American politician, suffragist women's rights activist (1865–1923)

Ella Uphay (Herod) Mowry (July 1865 – August 2, 1923), also known as Mrs. W.D. Mowry, was an American educator, suffragist, and women's rights activist. A member of the Republican Party, she became the first female gubernatorial candidate in Kansas in 1922. According to The Alliance Review and Leader of Alliance, Ohio, upon becoming "the first person to register her intentions for the August primaries" in April 1922, she stated that, "Someone had to be the pioneer. I firmly believe that some day a woman will sit in the governor’s chair in Kansas."

== Formative years ==
Born as Ella Uphay Herod in Columbus, Indiana in July 1865, Ella Uphay Mowry was a daughter of William Erastus Herod (1821–1906) and Mary Jane (Collier) Herod (1823–1872) and the sister of Logan P. Herod (1843–1873) and Louisa (Herod) Carr (1849–1918). After relocating to Kansas with her family when she was a young child, she was educated at the Osage Indian missionary school in St. Paul, Kansas.

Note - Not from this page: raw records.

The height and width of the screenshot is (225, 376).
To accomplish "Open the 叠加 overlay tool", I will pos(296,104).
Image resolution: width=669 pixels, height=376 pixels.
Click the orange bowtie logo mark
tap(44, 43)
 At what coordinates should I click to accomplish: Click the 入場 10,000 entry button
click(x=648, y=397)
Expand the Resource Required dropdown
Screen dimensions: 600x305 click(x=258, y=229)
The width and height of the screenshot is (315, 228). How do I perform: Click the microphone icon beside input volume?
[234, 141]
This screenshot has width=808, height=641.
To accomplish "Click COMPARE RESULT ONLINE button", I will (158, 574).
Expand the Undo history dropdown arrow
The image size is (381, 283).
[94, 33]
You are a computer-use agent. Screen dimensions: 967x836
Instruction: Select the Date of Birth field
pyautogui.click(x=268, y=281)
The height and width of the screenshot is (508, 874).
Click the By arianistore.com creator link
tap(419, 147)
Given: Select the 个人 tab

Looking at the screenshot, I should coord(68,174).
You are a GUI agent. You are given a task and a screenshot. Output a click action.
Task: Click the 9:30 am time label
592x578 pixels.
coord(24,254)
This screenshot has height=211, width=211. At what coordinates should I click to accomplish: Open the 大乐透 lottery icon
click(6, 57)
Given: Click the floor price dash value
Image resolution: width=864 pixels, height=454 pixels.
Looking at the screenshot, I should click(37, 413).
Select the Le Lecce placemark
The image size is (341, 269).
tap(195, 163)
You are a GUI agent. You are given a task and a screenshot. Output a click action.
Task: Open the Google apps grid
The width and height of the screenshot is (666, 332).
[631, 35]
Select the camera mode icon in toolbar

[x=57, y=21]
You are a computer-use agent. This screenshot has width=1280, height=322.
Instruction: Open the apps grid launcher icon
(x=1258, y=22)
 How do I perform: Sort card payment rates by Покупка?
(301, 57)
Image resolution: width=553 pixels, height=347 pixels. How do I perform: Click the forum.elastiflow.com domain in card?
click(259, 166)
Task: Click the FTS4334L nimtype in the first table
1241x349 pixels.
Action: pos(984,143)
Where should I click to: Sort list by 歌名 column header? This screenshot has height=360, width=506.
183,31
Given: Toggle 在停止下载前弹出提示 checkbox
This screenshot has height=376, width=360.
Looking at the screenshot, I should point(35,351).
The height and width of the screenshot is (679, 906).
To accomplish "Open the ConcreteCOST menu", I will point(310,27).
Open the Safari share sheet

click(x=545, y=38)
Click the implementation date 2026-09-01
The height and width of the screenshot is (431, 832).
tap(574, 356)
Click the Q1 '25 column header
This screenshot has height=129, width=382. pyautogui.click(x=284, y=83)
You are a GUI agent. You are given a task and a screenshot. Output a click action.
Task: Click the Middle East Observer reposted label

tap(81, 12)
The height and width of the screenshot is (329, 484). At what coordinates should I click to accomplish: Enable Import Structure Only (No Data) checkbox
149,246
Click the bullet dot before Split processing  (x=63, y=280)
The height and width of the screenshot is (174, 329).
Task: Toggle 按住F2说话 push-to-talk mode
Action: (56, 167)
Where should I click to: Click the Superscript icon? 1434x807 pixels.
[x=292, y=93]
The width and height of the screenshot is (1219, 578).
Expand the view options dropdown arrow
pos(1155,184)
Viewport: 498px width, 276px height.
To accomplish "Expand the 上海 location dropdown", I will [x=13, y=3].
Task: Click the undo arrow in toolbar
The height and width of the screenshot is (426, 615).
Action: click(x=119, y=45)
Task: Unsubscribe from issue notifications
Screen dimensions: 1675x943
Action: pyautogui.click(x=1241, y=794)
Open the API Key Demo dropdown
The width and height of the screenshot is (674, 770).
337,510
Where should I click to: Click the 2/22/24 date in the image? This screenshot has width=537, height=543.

In 1894, she married Wilmot D. Mowry (1854–1929), who was described in his 1929 obituary in The Atchison Daily Globe as a “pioneer druggist” of Atchison, Kansas. Their son, Carl Wilmot Mowry (1884–1894), fell ill with "brain fever" at the age of ten in August 1894 and died from typhoid fever in early September at Osage Mission.

== Teaching, suffrage efforts, and political career ==
 Following the completion of her education, she became a teacher in the local school in St. Paul and then in Parsons, Kansas.

She then became president of the first Wyandotte Republican Club in Kansas City "some years before national suffrage was enacted," was "affiliated with other women’s suffrage and literary organizations," and was appointed as president of the History Club of Kansas City, according to The Alliance Review and Leader.

Chair of the legislative committee of the Kansas City, Kansas Federation of Women's Clubs in 1922, she also was "the first woman to become a candidate for the nomination for governor in Kansas" that year. Running as "Mrs. W. D. Mowry," she had "one woman opponent in the primary election."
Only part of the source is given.